Tredici i brani di No Better than This, scritte la scorsa primavera in un paio di settimane (“I got up every day and wrote and wrote and wrote”) in un immersione temporale a quando da ragazzino nell’Indiana, ascoltava alla radio miriadi di canzoni o lungo le strade notturne ed frizzanti dei barroom texani, perché dopotutto lo ama il country. Canzoni che parlano della necessità di speranza, della natura delle relazioni di coppia, con il tocco alla ‘cougar’ sulla vita di tutti i giorni delle persone comuni, brani registrati in luoghi diversi dal solito, dove John Mellencamp ha trovato nuova fonte di ispirazione: dagli studi di Memphis, alla chiesa battista africana in Georgia, all’hotel Gunter di San Antonio (stanza 414, quella di Robert Johnson a cui omaggiò in Trouble No More del 2003, con Stones In My Pass Way).
Save Some Time to Dream apre il disco, una ballata densa e spirituale, alla Mellencamp: ”Save some time for living and always question your faith… save some time to dream, 'cause your dream might save us all”, musica che aiuta a sognare ad occhi aperti mentre il roots&blues bacia il folk nelle riflessioni amare sul disfacimento delle comunità americane di The West End: “I've lived down in the West End / Things sure have changed here since I was a kid / It's worse now” ancor più tetre nella splendida Right Behind Me, violino e chitarra acustica per la sua relazione con il diavolo, una ballata che rimane dentro a lungo, con insistenza, quasi senza che l’ascoltatore se ne accorga.
In vena di country No One Cares About Me (perdita del lavoro, la moglie sparita con dietro i figli, niente amici e una tumultuosa amicizia fraterna) è da vero honky tonker alla Hank Williams, ed A Graceful Fall sembra riportare alla memoria il periodo di Falling From Grace, da lui diretto e interpretato. Ma di stili No Better than This ne ha molti, spruzzate rockabilly in Each Day of Sorrow (gran solo centrale), per Coming Down the Road, in giro attraverso le highways a trovare la propria verità, ed anche nella vivace title-track, puro piacere della musica e dell’amore: "Give me good loving / And seal it with a kiss / Drop me off where the music sounds / It can get no better than this".

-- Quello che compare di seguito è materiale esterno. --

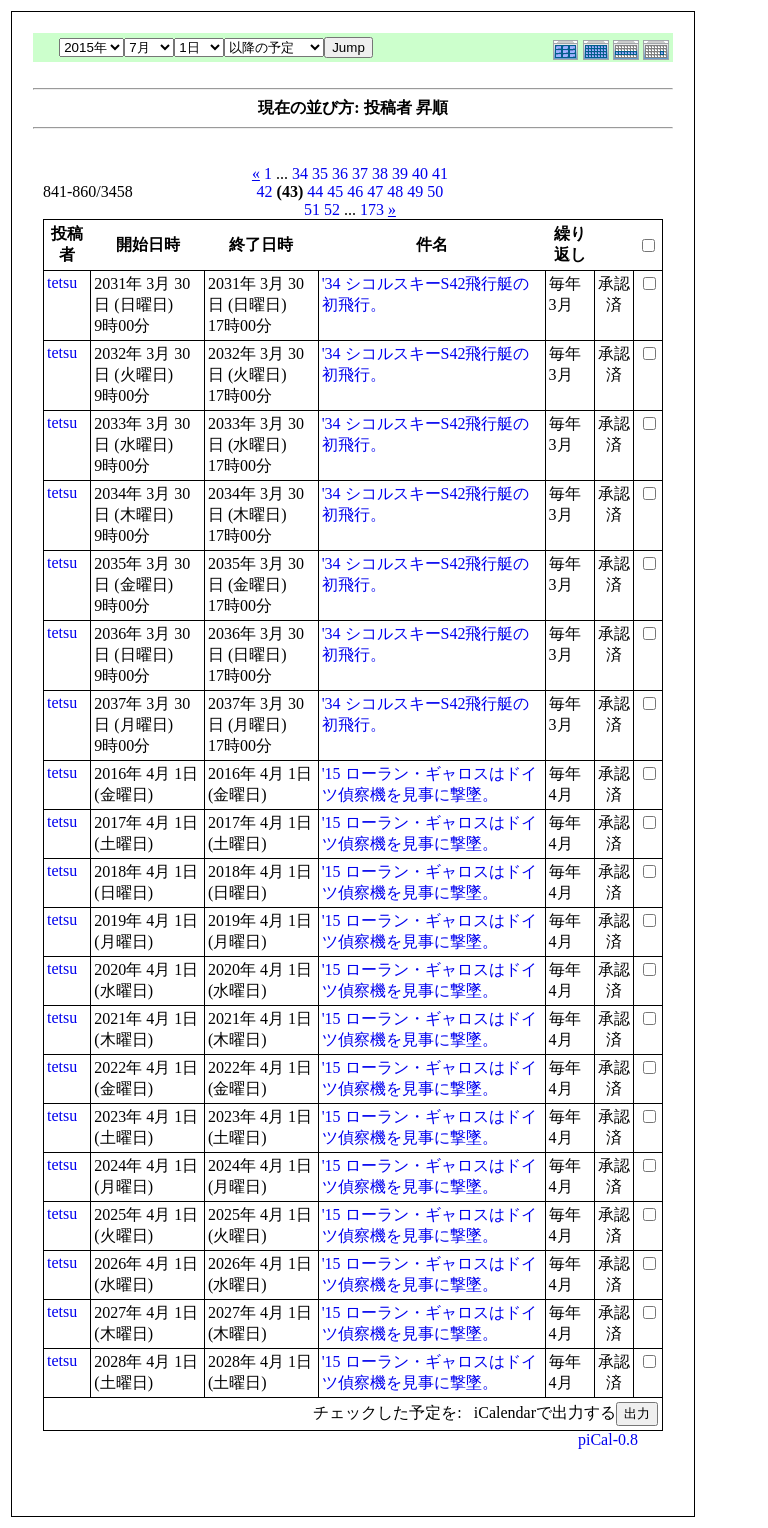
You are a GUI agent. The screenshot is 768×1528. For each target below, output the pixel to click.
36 (340, 173)
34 (300, 173)
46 (355, 191)
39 (400, 173)
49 (415, 191)
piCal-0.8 (608, 1439)
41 (440, 173)
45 (335, 191)
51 (312, 209)
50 (435, 191)
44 (315, 191)
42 (265, 191)
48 (395, 191)
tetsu (62, 282)
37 (360, 173)
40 (420, 173)
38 (380, 173)
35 (320, 173)
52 (332, 209)
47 (375, 191)
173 (372, 209)
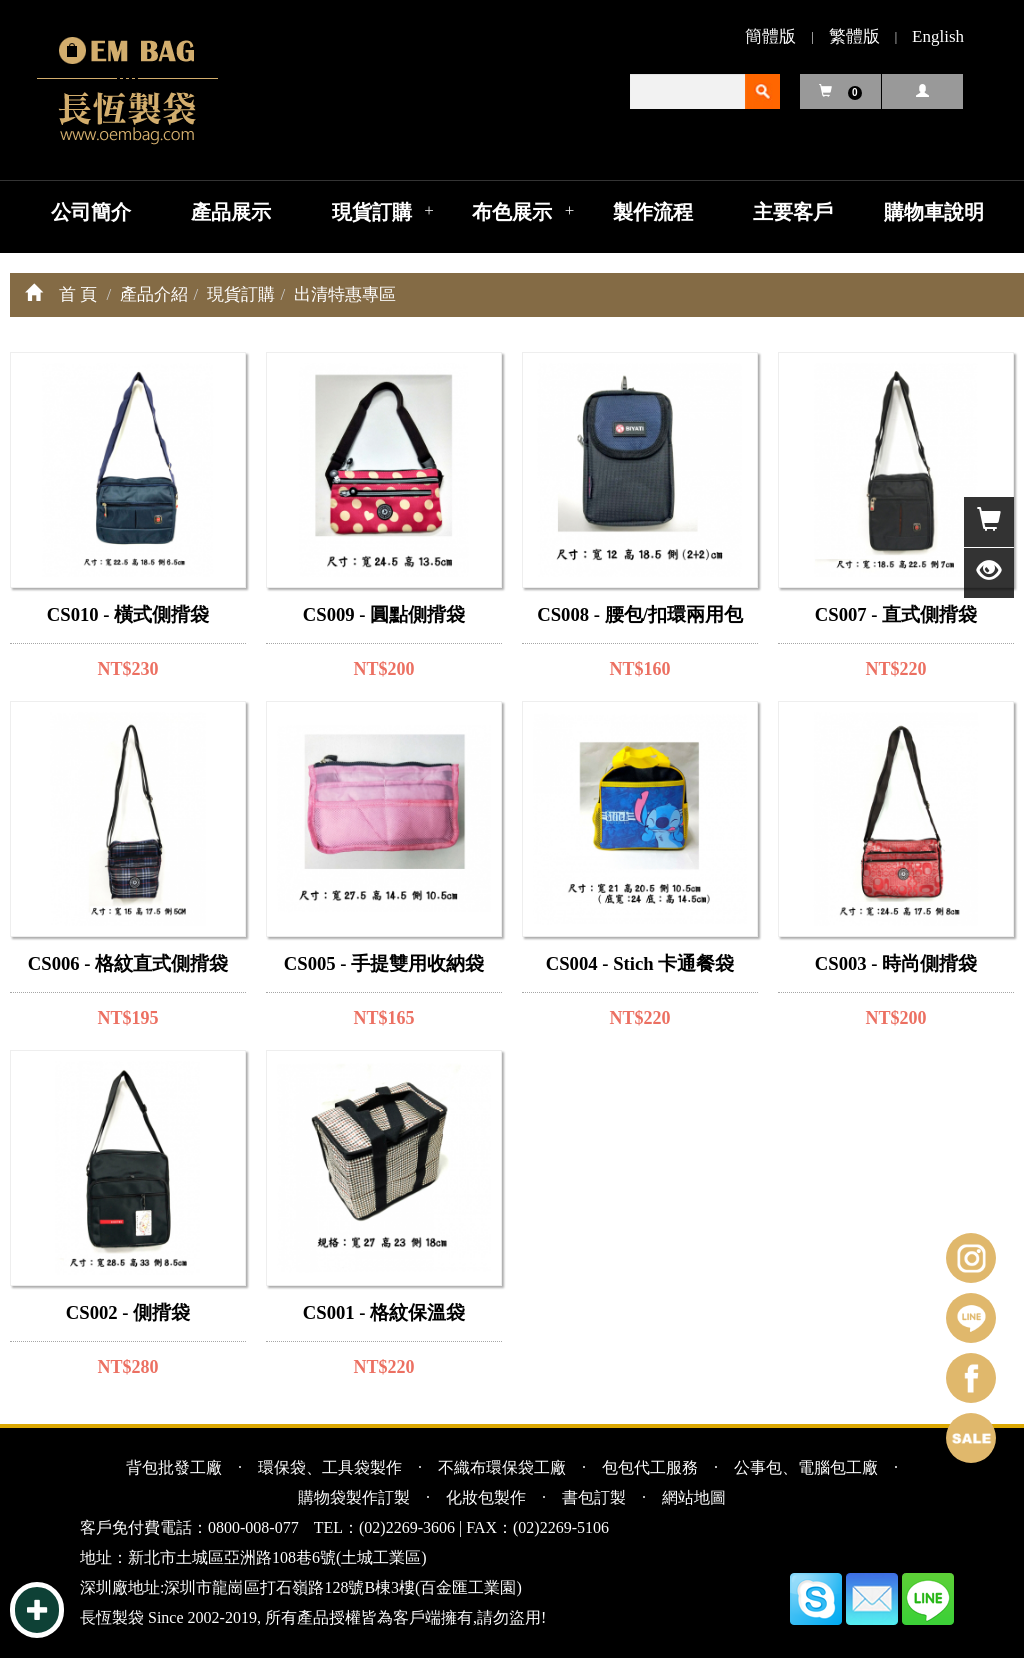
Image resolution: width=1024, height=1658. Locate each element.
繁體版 (854, 36)
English (938, 36)
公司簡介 (91, 212)
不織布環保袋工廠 (502, 1467)
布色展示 (512, 212)
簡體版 (770, 36)
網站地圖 (694, 1497)
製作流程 (653, 212)
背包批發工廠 (174, 1467)
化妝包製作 (486, 1497)
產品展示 (231, 212)
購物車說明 (934, 212)
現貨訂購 (372, 212)
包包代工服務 (650, 1467)
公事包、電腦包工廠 (806, 1467)
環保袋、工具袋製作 (330, 1467)
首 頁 (78, 294)
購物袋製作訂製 (354, 1497)
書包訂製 (594, 1497)
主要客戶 (793, 212)
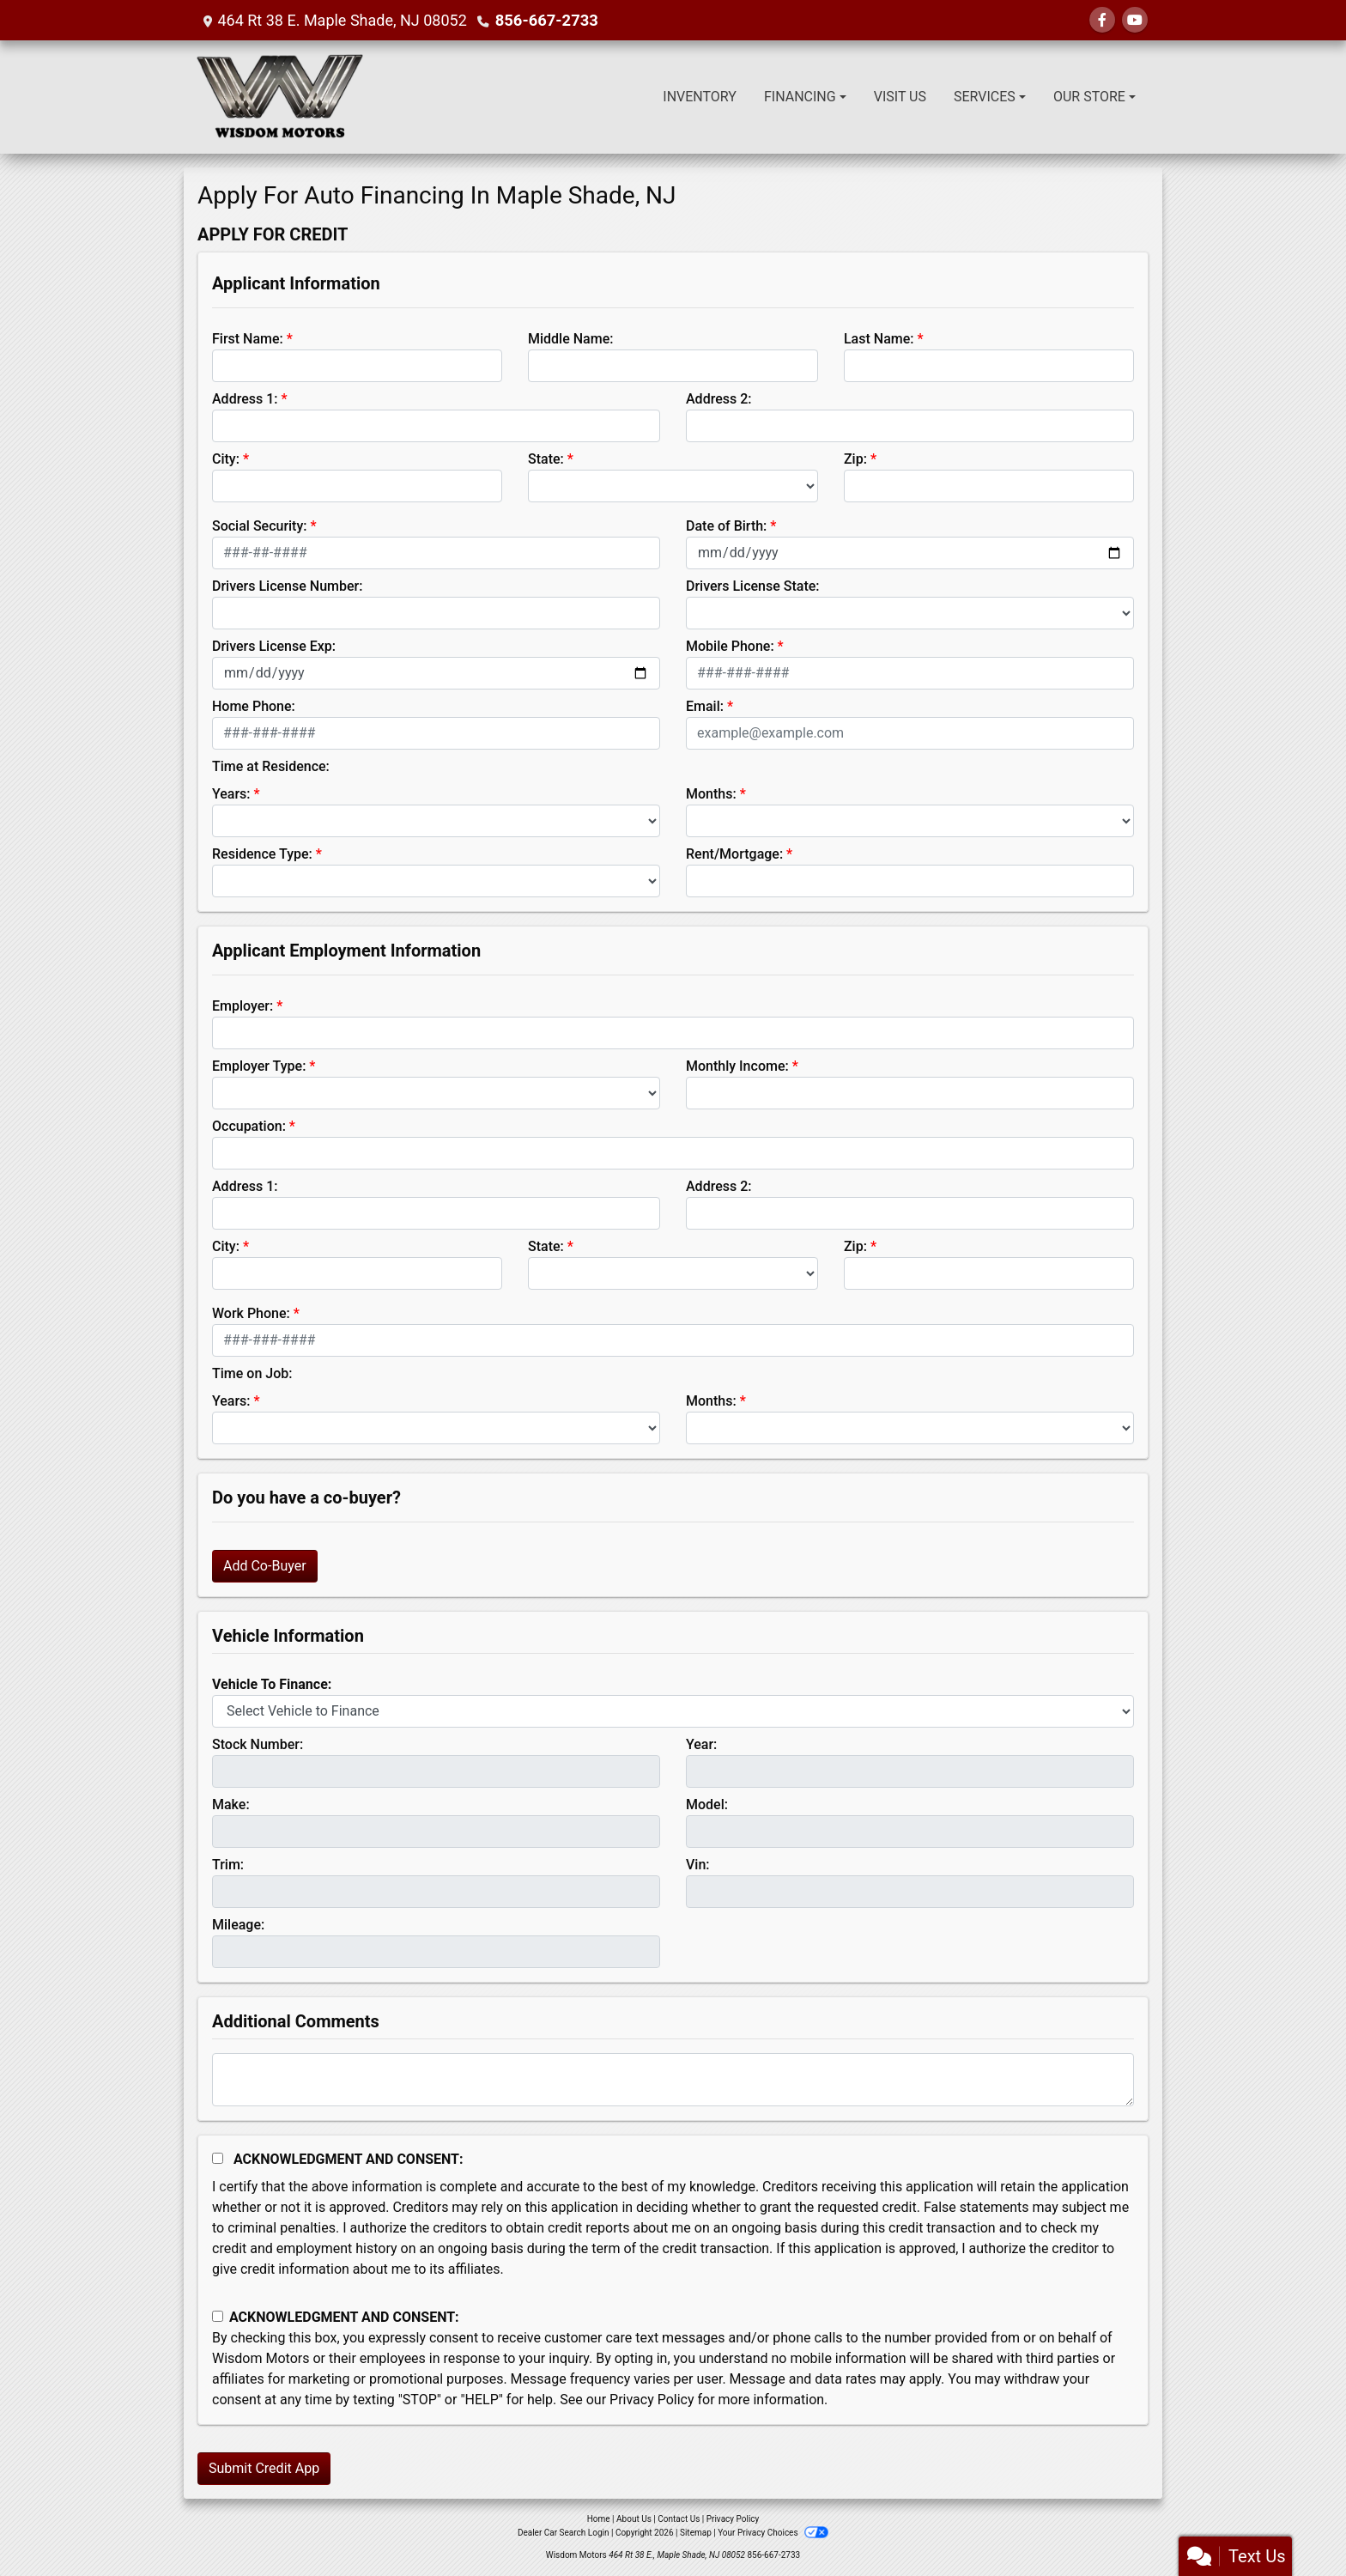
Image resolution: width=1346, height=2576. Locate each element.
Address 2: (718, 399)
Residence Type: (262, 854)
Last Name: (879, 339)
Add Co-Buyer (264, 1566)
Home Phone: (253, 706)
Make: (231, 1804)
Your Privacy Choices (773, 2532)
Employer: (242, 1006)
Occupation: (249, 1126)
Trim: (228, 1864)
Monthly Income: (737, 1066)
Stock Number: (257, 1744)
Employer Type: (259, 1066)
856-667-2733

Con la perla acustica di Thinking About You -un country-folk acustico su di una vecchia conquista-, la malinconia cresce dentro, lentamente, fino a scavare nell’incantevole dolcezza di Don't Forget About Me rilassandosi spiritosamente solo in Love at First Sight fino alla chiusura classica, da folksinger, con Easter Eve (secondo brano da ben 6 minuti) e Clumsy Ol' World, maledettamente semplice "She don't eat meat, but she smokes cigarettes / She remembers things that I'm trying to forget" ma capace di flutturare nelle intercapedini dell’amore. Un disco lontano dalle coordinate alle quali siamo abituati vedere John Mellencamp, ma No Better than This dimostra che non ci vuole poi molto per continuare a voler bene ai propri ribelli.